Я едва сумел сосредоточиться на расплывающихся буквах.
«Всегда свободна после семи. Ищи меня в „Лучезарном городе“, в открытом кафе на первом этаже».
Никаких пошлостей вроде следов губной помады, всё сухо и очень деловито. В духе особы, что могла быть очередной пассией Робишо, он всегда подбирал таких — дамочек без лишних иллюзий.
— Обойдёмся без телефонных звонков, думаю, — усмехнулся детектив. — А теперь выкладывайте, зачем вы убили её? Дурные сны? Память о войне? Показалось, что вы в траншее — и схватились за нож? Это бывает, война многих искалечила. Признайтесь, и вам грозит только дурдом, а не тюрьма и не каторга.
— Не помню, — уверенно заявил я. — Кинжал не мой, что он делает в моём кармане — не знаю. Это точно не бэпэтэ [10], женщину били профессионально, так чтобы истекла кровью. Такие ранения не нанесёшь в приступе траншейного безумия.
— Значит, вы признаётесь, что хладнокровно убили беззащитную жертву?
Ажан ещё веселее застучал по клавишам пишмашинки.

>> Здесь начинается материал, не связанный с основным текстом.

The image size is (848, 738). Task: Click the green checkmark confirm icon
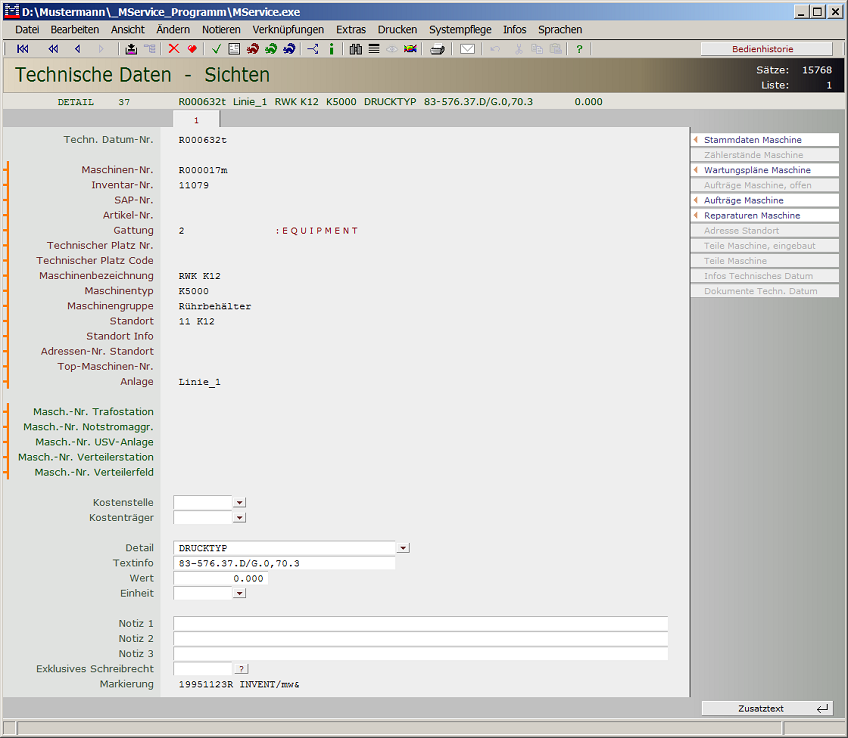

— Я не проходил специальной подготовки, на фронте был простым солдатом. Я могу отличить раны, нанесённые профессионалом, но сам так бить не умею. Руку мне никто не ставил.
— Знаете что, — вздохнул Тибо, — я мог бы оставить вас на пару часов этому ажану. Он так обижен на вас за что-то, что готов измолотить в фарш. — Услышав эти слова, патрульный оторвался от пишмашинки и уставился на меня хищным взглядом. Он стал похож на голодного пса, только и ждущего, чтобы его спустили с цепи и дали команду «Рвать!». — Но мне нужен результат, а не ваш покалеченный труп. Так что прибегнем к методам современной науки.